Ceux qui espèrent

En cette belle matinée d’automne, Martin le SDF chemine sur les trottoirs de son quartier. Les écoliers courent le cartable au dos. Pour s’abriter de la fraîcheur, les femmes se couvrent de manteaux aux couleurs chaudes tandis que les messieurs vont encore nu-tête, mais sortiront bientôt d’élégants par-dessus pour se rendre à leurs affaires. L’hiver n’est pas loin. Dans quelques semaines Martin aura froid. Il devrait commencer à chercher des cartons pour dormir au chaud.

Il croise le Joueur de Loto qui sort du bureau de tabac, les yeux amoureusement rivés sur un petit rectangle gris qu’il tient entre le pouce et l’index. Comme chaque semaine, il vient de jouer sa date de naissance et celle de son chien.
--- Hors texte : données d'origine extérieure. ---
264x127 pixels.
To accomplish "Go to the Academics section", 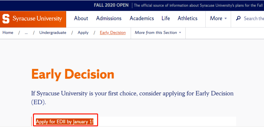I will pyautogui.click(x=142, y=18).
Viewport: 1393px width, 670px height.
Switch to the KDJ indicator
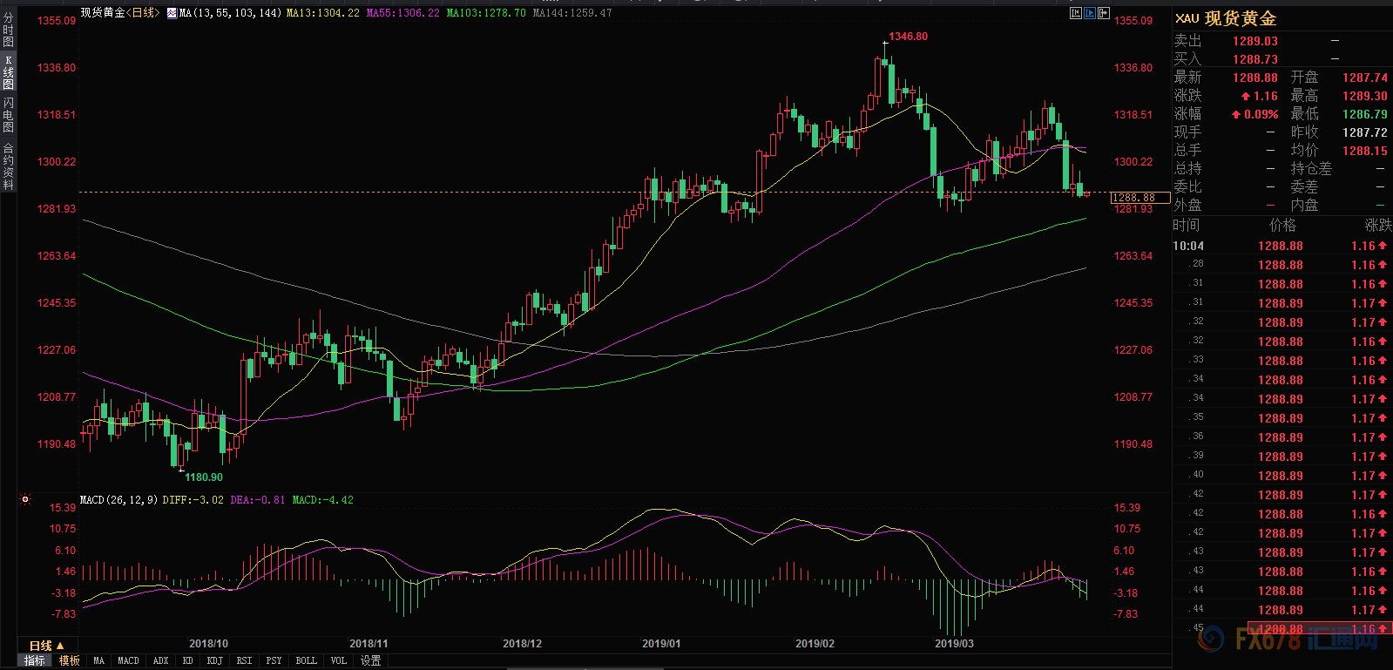coord(214,661)
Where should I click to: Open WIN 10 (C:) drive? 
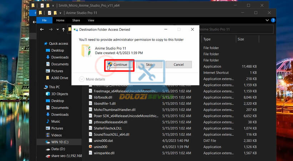point(59,142)
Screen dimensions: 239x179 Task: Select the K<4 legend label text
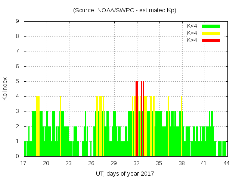(x=192, y=26)

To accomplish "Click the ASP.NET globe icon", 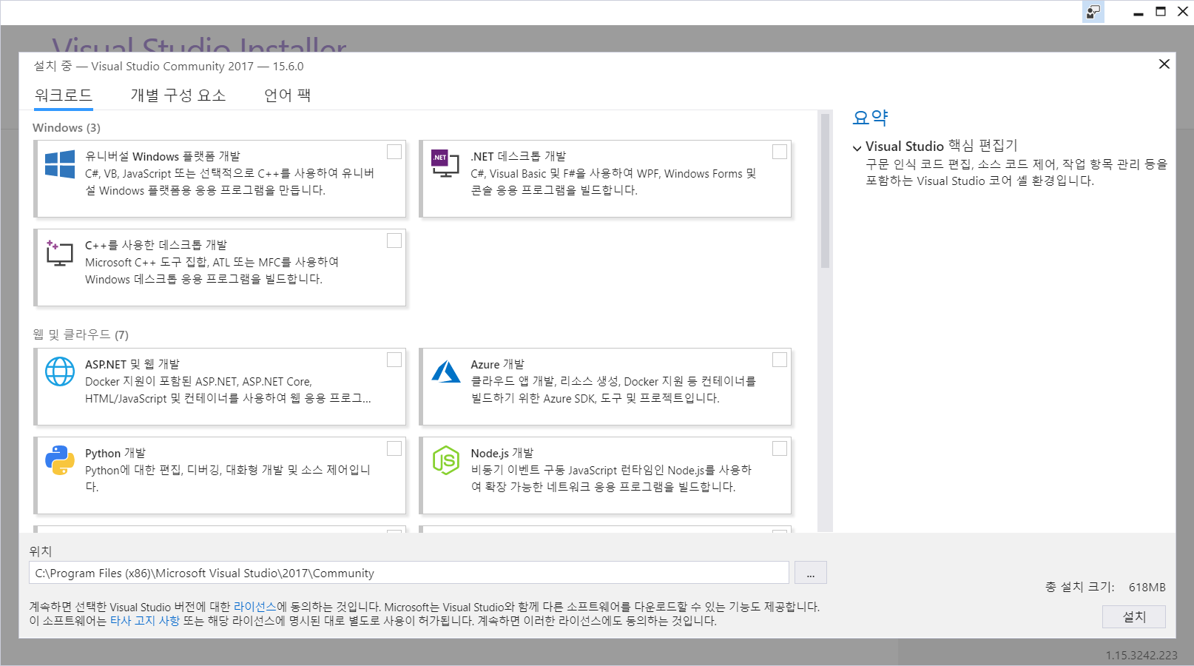I will (x=60, y=371).
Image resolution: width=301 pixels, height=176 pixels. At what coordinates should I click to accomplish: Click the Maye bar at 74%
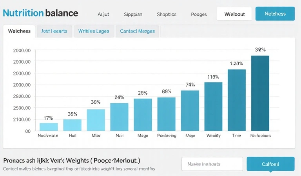190,110
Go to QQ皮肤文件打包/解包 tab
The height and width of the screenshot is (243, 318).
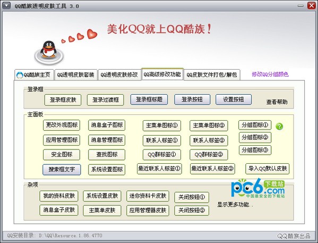pyautogui.click(x=212, y=75)
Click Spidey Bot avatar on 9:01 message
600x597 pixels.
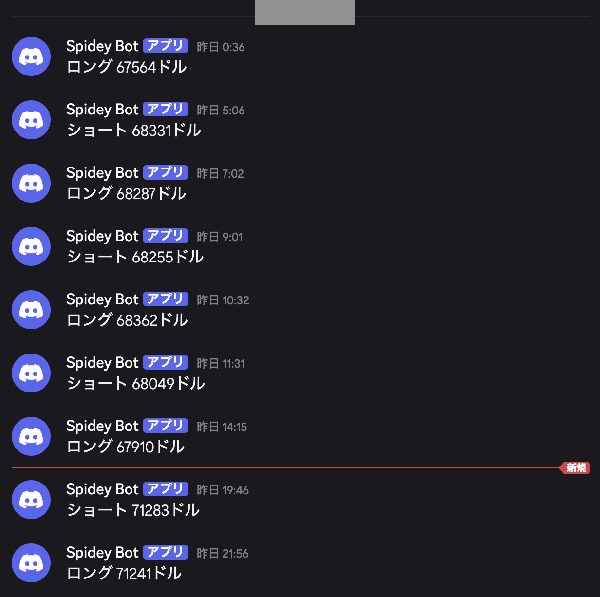pyautogui.click(x=31, y=246)
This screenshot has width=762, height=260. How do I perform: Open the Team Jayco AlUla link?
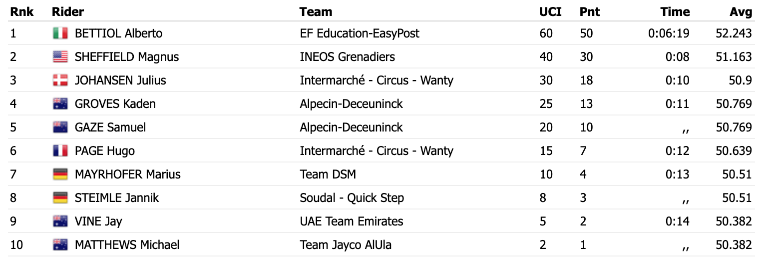tap(346, 245)
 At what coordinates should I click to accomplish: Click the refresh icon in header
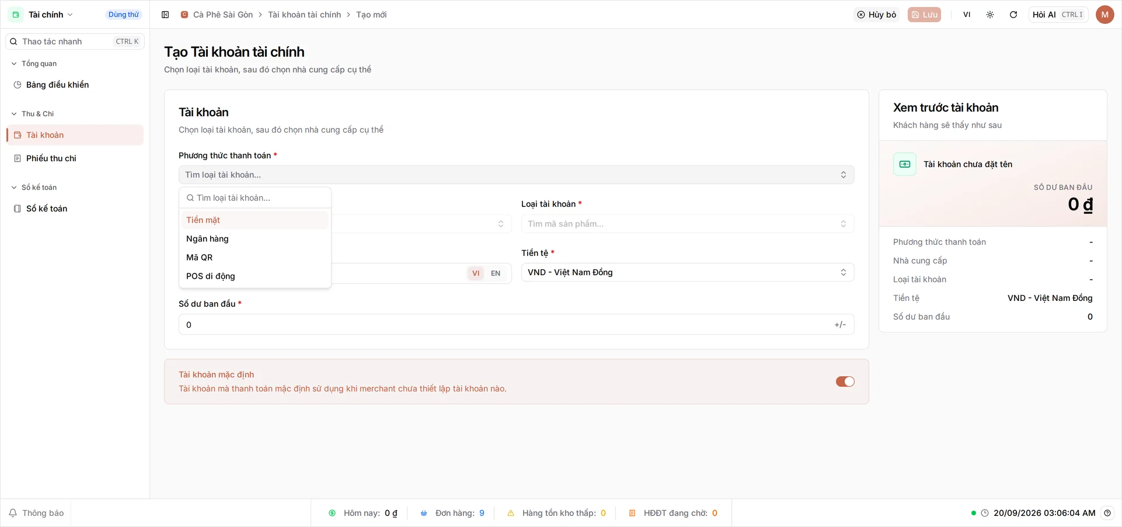tap(1013, 15)
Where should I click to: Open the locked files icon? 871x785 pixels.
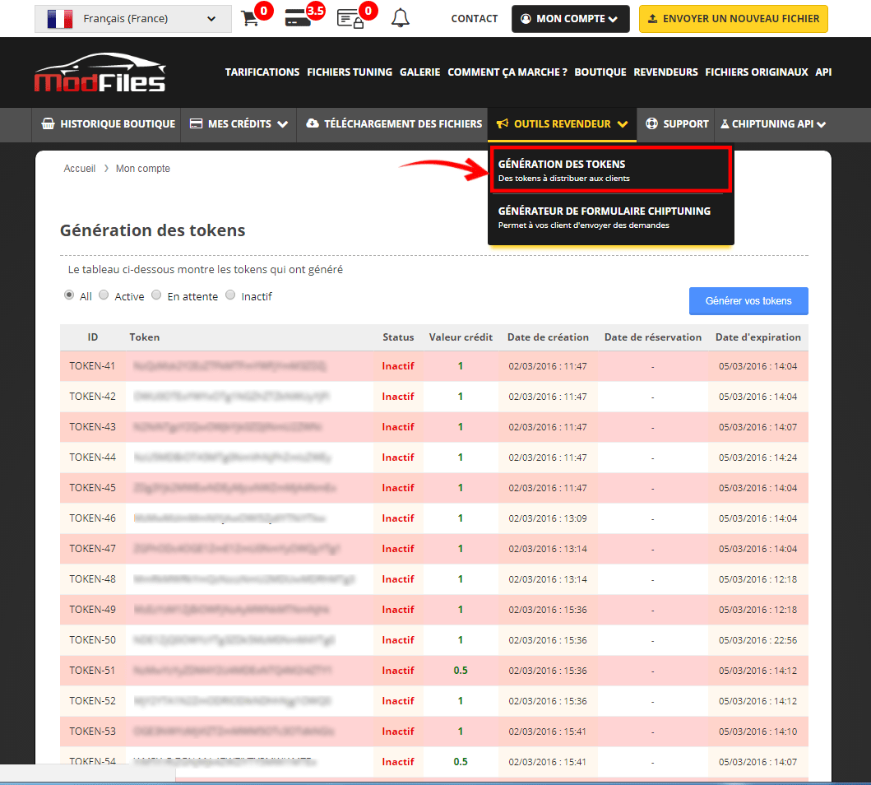[x=349, y=19]
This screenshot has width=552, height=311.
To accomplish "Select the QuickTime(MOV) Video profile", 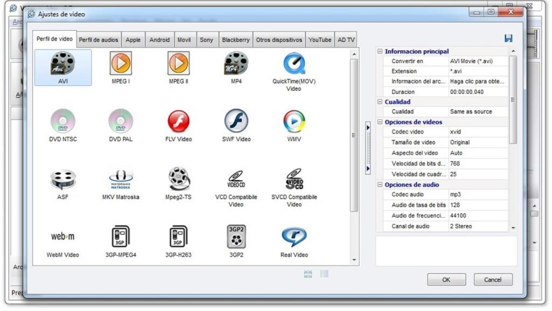I will pyautogui.click(x=293, y=66).
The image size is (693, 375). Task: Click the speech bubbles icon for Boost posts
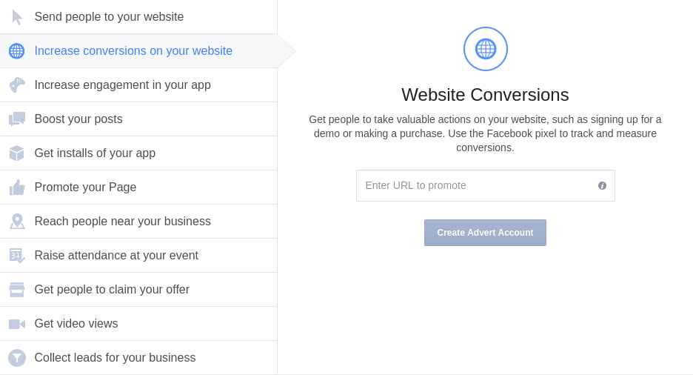pyautogui.click(x=16, y=119)
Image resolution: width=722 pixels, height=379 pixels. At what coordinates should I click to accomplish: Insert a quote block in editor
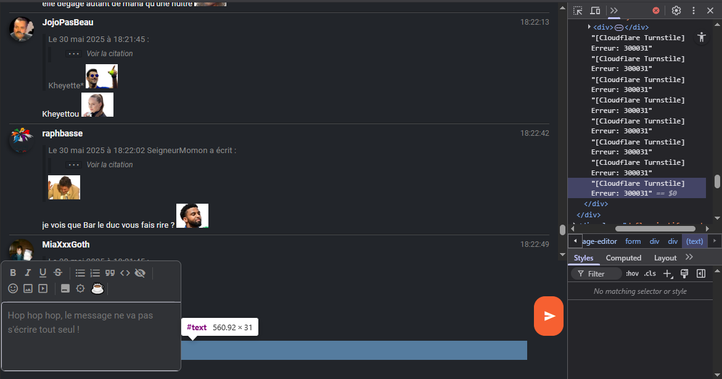coord(110,273)
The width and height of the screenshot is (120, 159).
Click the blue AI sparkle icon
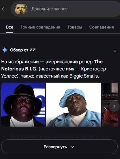coord(5,50)
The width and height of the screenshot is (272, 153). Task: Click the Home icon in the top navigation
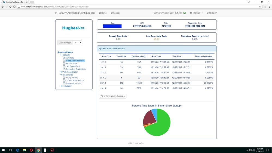point(100,13)
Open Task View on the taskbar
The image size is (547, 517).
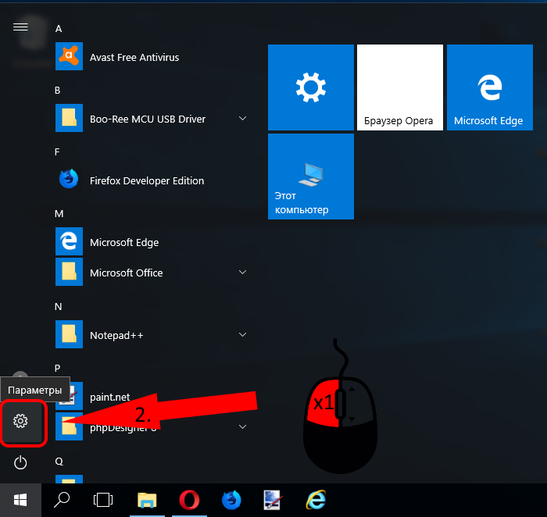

Il embrasse son bulletin, il y croit le Joueur de Loto ! Martin pense qu’il a une chance sur quatorze millions de gagner, il va donc être déçu plus de treize millions de fois.

Plus loin, debout contre un platane, c’est l’Amoureux Transi qui serre son téléphone portable contre son oreille. Il a cet air à la fois béat et timide qui annonce les grands engagements. Martin surprend la fin de la conversation. L’Amoureux Transi dit qu’il avait pensé, « comme ça », que l’on pourrait dîner ensemble demain soir. Comme il se doit dans ce genre de circonstances, il tente de faire croire que l’idée lui est venue de manière anodine et inopinée, sans arrière-pensée précise. Martin fourrage dans sa barbe en haussant les épaules. La scène lui évoque un lointain souvenir, mais il préfère ne pas la commenter.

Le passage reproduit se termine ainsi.